I wrote this page a very long time ago - it may not stand up to scrutiny today :wink:


…and one more issue to complement what the two Richards wrote: All the arguments we brought forward first of all apply to ALL RTOSs, not only FreeRTOS. What makes FreeRTOS different from other approaches to real time computing is a different question altogether…

My instructor told me if running on a chip like an 8 bit AVR, will be slower if using an RTOS. just adds overheads. its best to using interrupts and a while(1). The point is that RTOS brings no benefit.

He gave example : if the system that has only one tasks that’s need Guaranteed response time, Does it actually need a RTOS ? Why would you need a RTOS for a single task?

I got confused by his question.
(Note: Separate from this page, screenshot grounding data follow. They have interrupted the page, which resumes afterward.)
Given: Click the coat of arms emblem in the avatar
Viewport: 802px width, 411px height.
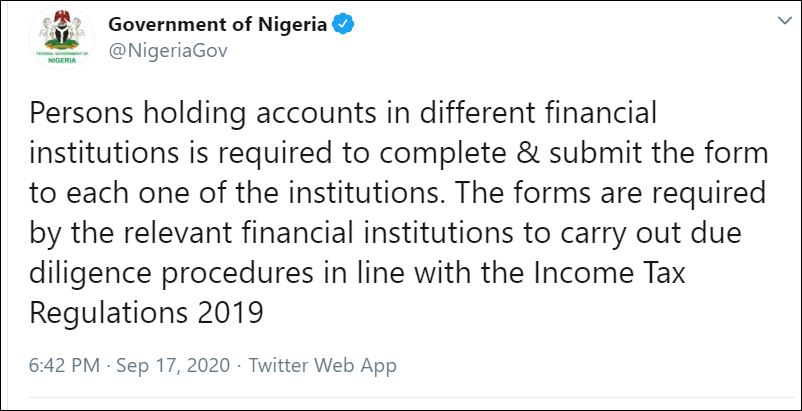Looking at the screenshot, I should coord(62,30).
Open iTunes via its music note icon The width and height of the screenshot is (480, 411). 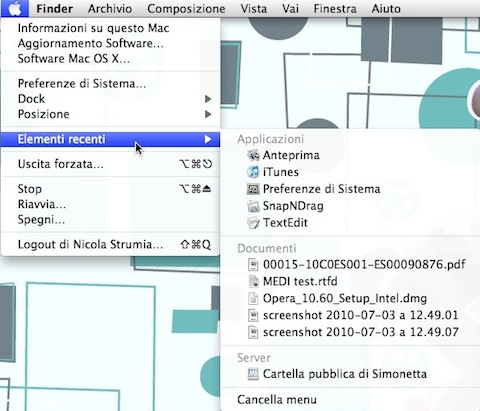[253, 172]
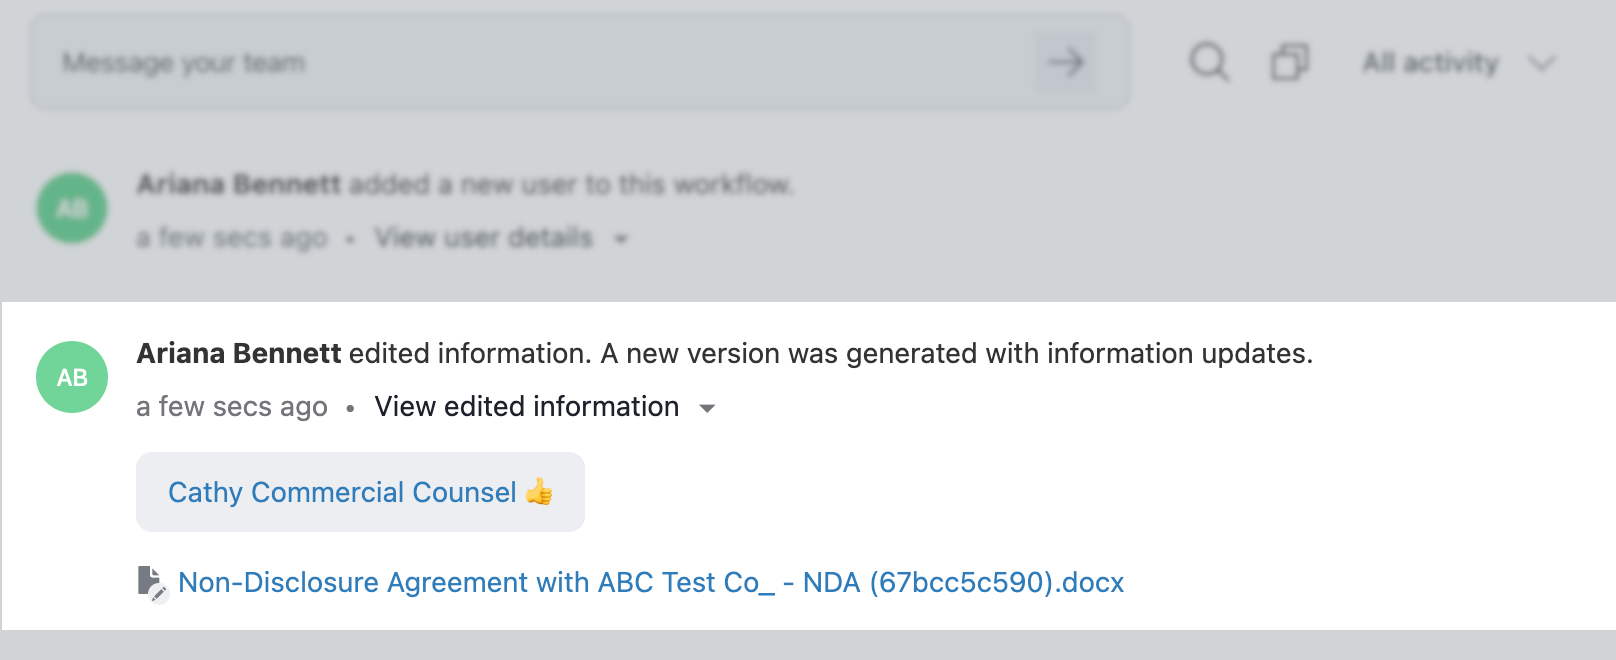
Task: Click the chevron next to All activity
Action: coord(1542,64)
That’s why asking here He say’s he has more than 30 years of experience but he never need to use rtos he just use tradition method using interrupts and a while(1) loop.

It means all with a ‘while(1)’ loop , some 'if ’ statments and interrupts

The question becomes, can the ‘high priority task’ be JUST an ISR. If so, you might not need an RTOS. Sometimes this is true, but often it is not. This can especially true for very simple processors that can’t nest interrupts.
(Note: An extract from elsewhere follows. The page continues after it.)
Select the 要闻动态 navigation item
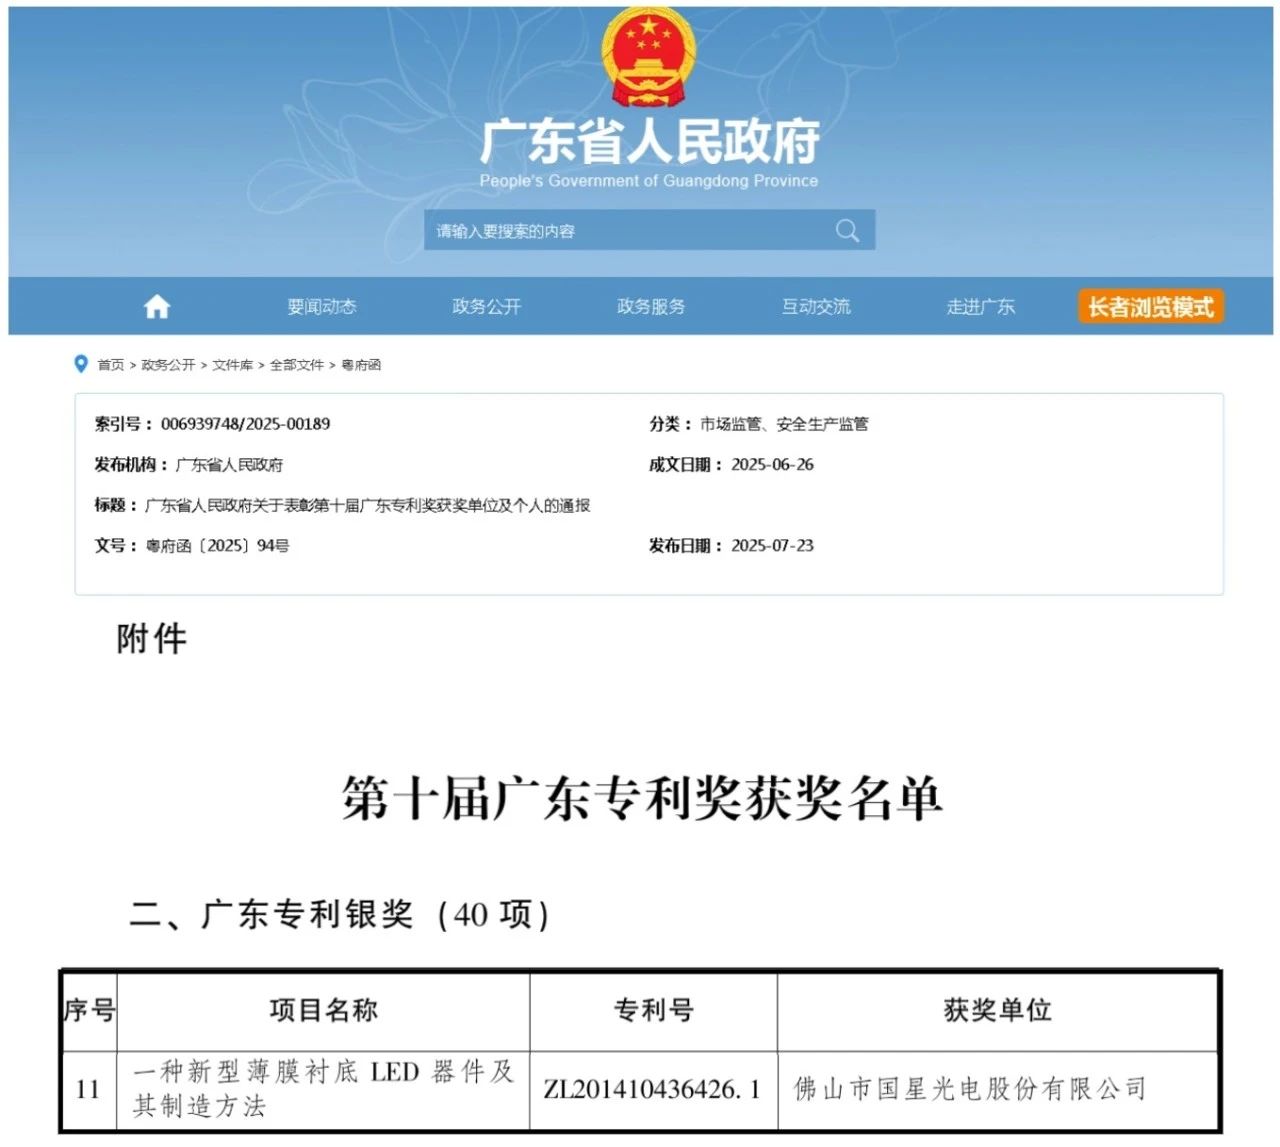The width and height of the screenshot is (1280, 1147). (321, 307)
He’s right in that respect: IF there is no need for concurrency, there is no need for support for it.

Yes, but either he has been an instructor for 30 years and therefore never had to write anything more complex than a blinky app, or he has managed to find a niche that pretty much failed to go beyond about 1995.
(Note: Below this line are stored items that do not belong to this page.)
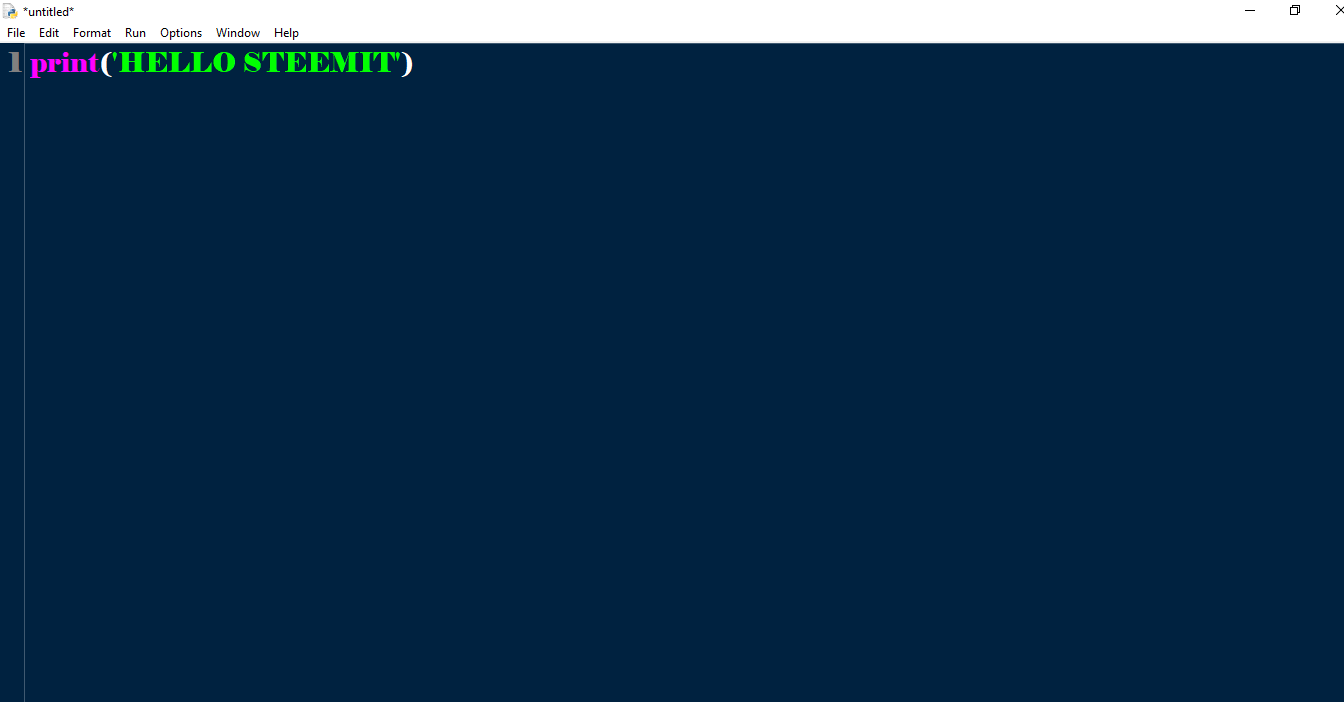Image resolution: width=1344 pixels, height=702 pixels.
Task: Place cursor in the word STEEMIT
Action: [x=319, y=62]
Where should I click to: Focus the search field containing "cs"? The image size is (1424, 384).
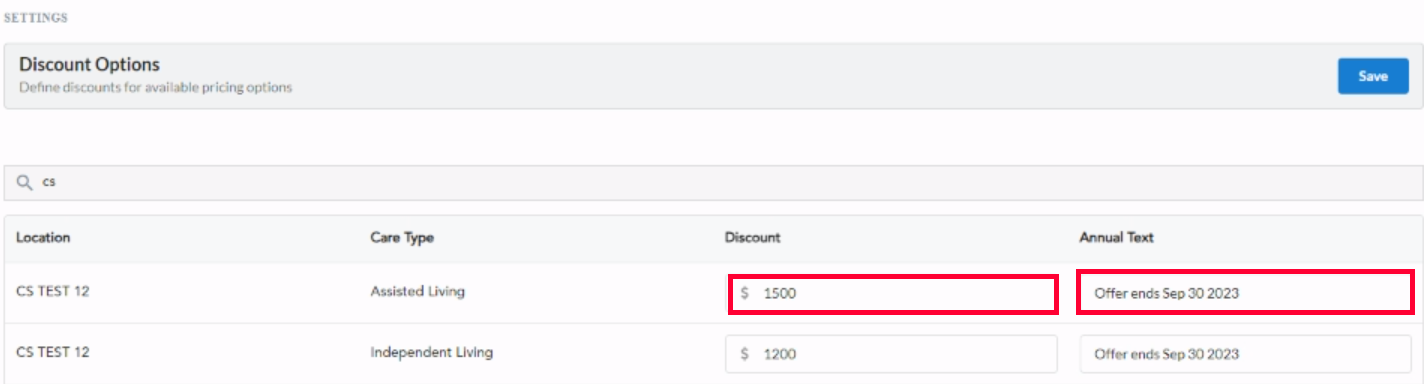[x=712, y=183]
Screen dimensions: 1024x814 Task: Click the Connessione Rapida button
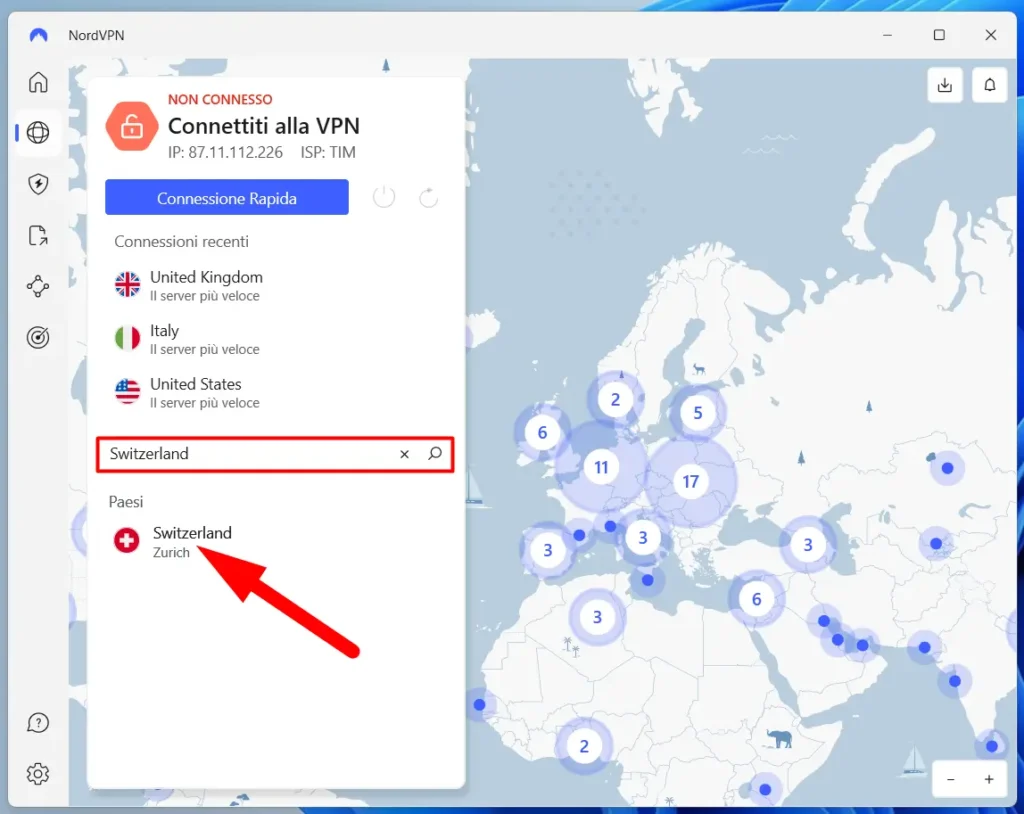[x=227, y=198]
I myself have been writing embedded firmare for 25+ years now, and I remember very shadily the early days when hardware and requirements were so simple that, yes, you could pretty much get away with a while() loop. Yet, today’s MCUs do have enough memory and speed to serve several concurrent tasks; plus, for at least 15 years every meaningful embedded application had at least two different concurrent tasks to accomplish: Some kind of “application” (reading sensors, cards or whatever) and propagating those ovwer a host interface. Frequently there is also some kind of service or diagnostic task, and that is where a single message pump becomes terribly awkward and unmanagable.

Looks like your instructor should take some time off to arrive in the real world…


My instructor said he uses a state machine (with switch case statements) for real time systems.

Does it mean that RTOS can only be used where there are multiple times critical task’s?

No, that is not what that means. FreeRTOS will work fine with any single threaded app (as every Blinky app will prove). But the main purpose of any RTOS is to arbitrate and coordinate multiple concurrent threads of execution (ie tasks and ISRs). Again, the higher the degree of concurrency in a given system, the more you will benefit from using an RTOS. There is tons of literature out there to prove the point, ie take the chapter on scheduling of any 101 textbook on operating systems.

Then again, if your instructor feels like disproving ideas that have been around and worked in bazillions of applcations in the field, have him or her make the point here. I am willing to put a lot of money on the table to argue that nobody with sufficient experience in the field will question the usefullness of RTOSs in even mildly concurrent embedded applications.

End of discussion on my side here, let us go back to work…

EDIT: Another point your instructor probably is right about is that an OS does take away some degree of determinism and predictabilitiy from your system. HARD real time is best accomplished with full control over all of your control paths. Yet I doubt that your instructor is focussed on teaching you to design space warrior robots or something that else that requires hard real time.